Samuel Murray, Translator - English into Afrikaans | Article index

OMEGAT: INTRODUCTION AND TUTORIAL

Disclaimer: This article is not meant as an anti-Microsoft article. The author is a satisfied user of Microsoft Word and Excel, and a happy user of Wordfast.

Section 1. Introducing OmegaT

Translators using Microsoft products are often not aware of two things. The first is that quite a few fellow-translators and clients do not use Microsoft Word. The second is that even the same version of Microsoft Word installed on two computers may not necessarily be 100% mutually compatible. Owing to these two pieces of ignorance, many translators are fearful of making a change to non-Microsoft products.

There are usually other reasons for sticking to Microsoft Word regardless. One such reason is that translators feel many translation related programs are not available in non-Microsoft Word formats. Take Trados, for example - there is no Trados for WordPerfect. Or take any of the three most well-known Afrikaans spell-checkers - all work only on Microsoft Word.

One serious alternative to Microsoft Word is OpenOffice Writer. The fact that neither Trados nor the more affordable Wordfast can be used with OpenOffice Writer, used to present a serious stumbling block for translators used to using computer assisted translation (CAT) technologies with translation memory, fuzzy matching and active glossary look-up.

This is where OmegaT comes in. OmegaT is a freeware translation memory program that doesn't run on Microsoft Word. It seamlessly imports and exports plaintext, OpenOffice Writer documents and HTML.

OmegaT is a no-nonsense tool that increases productivity and consistency without taking creativity out of a translator's hands. The only requirement for using OmegaT is a reasonably fast computer with a Java Runtime Environment installed on it.

This section deals with Java JDK/SDK 1.4x, OpenOffice 1.1, and OmegaT 1.3.5. For simplicity's sake I assume the reader has Windows, but these programs are also available for Linux and the new Mac OSX. OmegaT needs Java to work. OpenOffice is optional, but it is useful to have.

::::::

EXERCISES:
a) Could you rewrite the OmegaT tutorial starting with "Section 1. Introducing" and going on through "only on Microsoft Word.", substituting "Lotus Word Pro" for "WordPerfect"?
b) Can you carry on with the OmegaT tutorial from the point where it stops?

RAW DATA:

::::::

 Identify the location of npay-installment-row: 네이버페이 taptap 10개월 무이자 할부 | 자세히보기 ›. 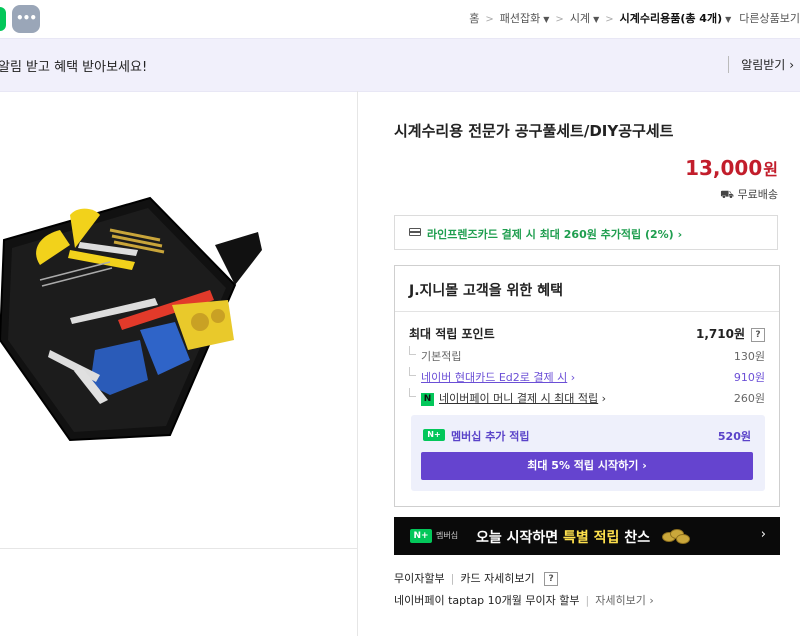
(524, 600).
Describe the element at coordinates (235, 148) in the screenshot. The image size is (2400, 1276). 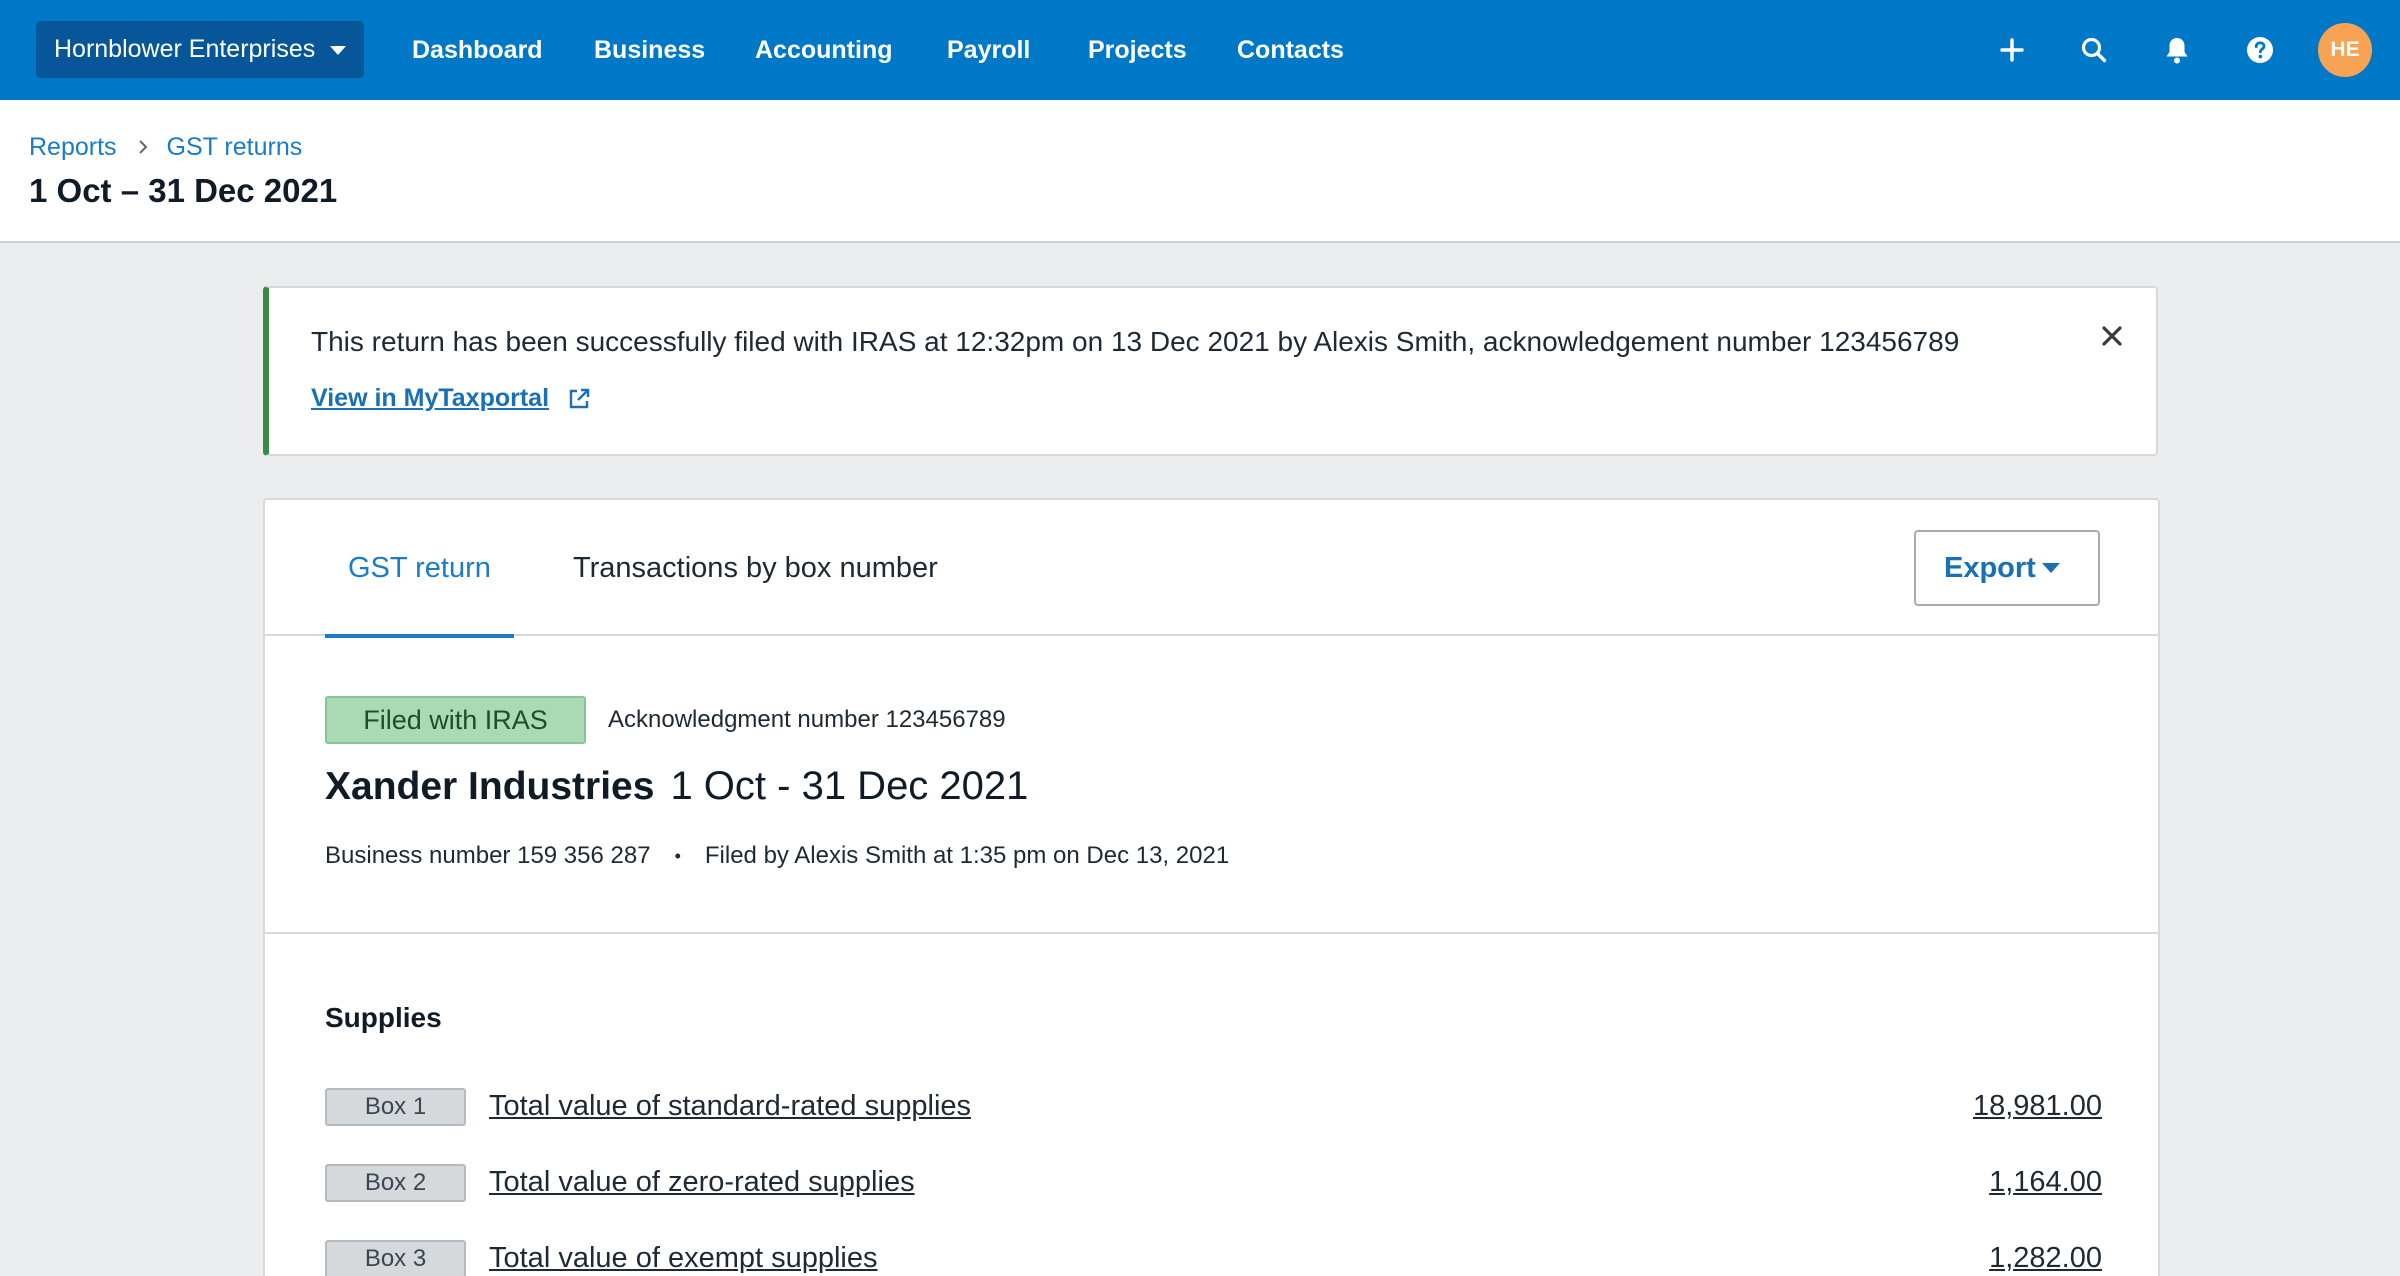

::::::

PER-TASK ANSWERS:
a)
Section 1. Introducing OmegaT

Translators using Microsoft products are often not aware of two things. The first is that quite a few fellow-translators and clients do not use Microsoft Word. The second is that even the same version of Microsoft Word installed on two computers may not necessarily be 100% mutually compatible. Owing to these two pieces of ignorance, many translators are fearful of making a change to non-Microsoft products.

There are usually other reasons for sticking to Microsoft Word regardless. One such reason is that translators feel many translation related programs are not available in non-Microsoft Word formats. Take Trados, for example - there is no Trados for Lotus Word Pro. Or take any of the three most well-known Afrikaans spell-checkers - all work only on Microsoft Word.

b)
Java JDK/SDK 1.4x

Programs written in Java have one small drawback - the user needs to have Java installed on his computer to use it. The advantage to Java is that a single program can be used on many different types of computers as long as those computers have their version of Java installed. For this reason OmegaT is just as accessible to Linux or Mac users as it is to Windows users.

You can download the latest version of Java at http://java.sun.com/. The recommended version for Omega 1.3x is Java SDK 1.4x. Mac OSX computers have Java 1.4.2x pre-installed.

Java based programs tend to use a little more processing power than ready-compiled programs written in other popular programming languages, which is why using a fast computer is preferable. That said, I've had satisfactory results with OmegaT 1.0.2 and Java SDK 1.2 on an old Pentium 333 with 64 MB RAM and Windows 95.

Some web browsers such as Mozilla or Internet Explorer have a Java Runtime Environment (also called a virtual machine) embedded in the browser. Unfortunately these Java installations are often capable of running web applications only, and they can't be used for fully fledged programs such as OmegaT.

Don't try to install Java on a machine that has Java already installed on it. To test if you already have Java installed, try running the OmegaT program by double-clicking the JAR or BAT file, or see if your computer gives the option to uninstall Java in the Add/Remove Programs utility in the Control Panel. If you have Java, but you decide to get a newer version, first uninstall the older version.

OpenOffice 1.1x

OpenOffice is a whole suite of office programs. The bundle includes a word processor, a spreadsheet, a presentations editor, a graphics editor, and an HTML editor.

Most Microsoft Word and Excel documents can be opened, edited and saved in OpenOffice Writer and Spreadsheet. Some features present in Microsoft Office are not included in OpenOffice, and vice versa. OpenOffice will usually prompt you to save as OpenOffice format, but there's always the option to save documents in a Microsoft format.

You can download the latest stable version of OpenOffice 1.1x at http://www.openoffice.org/. If you have a recent version of Java installed on your computer, the OpenOffice installer will enable extra features in the office suite, but Java is not required for OpenOffice to work.

Although OmegaT can import and export OpenOffice Writer files, OpenOffice itself is not required for OmegaT to work. In fact, OmegaT will work on OpenOffice files even if OpenOffice is not installed on the same computer. But OmegaT cannot convert OpenOffice files to Microsoft format and vice versa - for that you need OpenOffice itself.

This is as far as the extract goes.